Это же устойчивое нежелание говорить о том, что происходило с ним в годы скитаний, чувствуется и в письмах сестре Наталье, также написанных в пору воинской службы: "…прошедшую жизнь рассказать тоже не могу. Однажды я поклялся никому и никогда не рассказывать о себе. Смотри, я даже матери ничего не говорю. А знаешь, как это трудно". Или в другом письме: "Дай время мне самому как следует понять прошедшее. Но хочется разубедить вас (с мамой) в том, что ничего преступного, порочного в моей жизни не было, несмотря ни на что. Я знаю примерно, что подумываете про себя…"
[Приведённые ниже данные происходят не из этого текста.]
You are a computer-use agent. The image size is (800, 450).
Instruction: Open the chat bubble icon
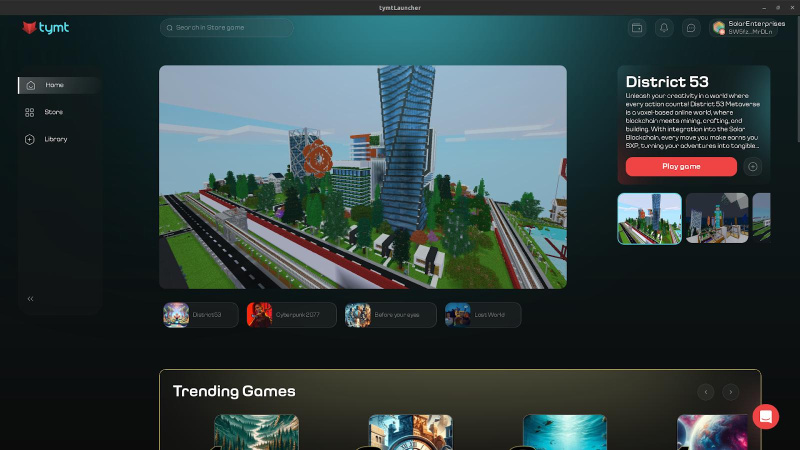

Не проясняют этой картины и редкие, дошедшие до нас документы. В личном листке по учету кадров, который Василий Шукшин заполнял в 1953 году, есть запись: "Май 1947 года - поступил на работу в московскую контору треста "Союзпроммеханизация", в сентябре командирован в Калугу". Если это соответствует действительности, то возникают неизбежные вопросы: где автор этой записи находился в течение трех летних месяцев до Калуги, что значит "поступил на работу", где жил, на что жил, работал или нет? С кем, наконец, отпраздновал 25 июля 1947 года свое восемнадцатилетие? И как, каким образом он вообще попал в эту загадочную московскую контору треста "Союзпроммеханизация"?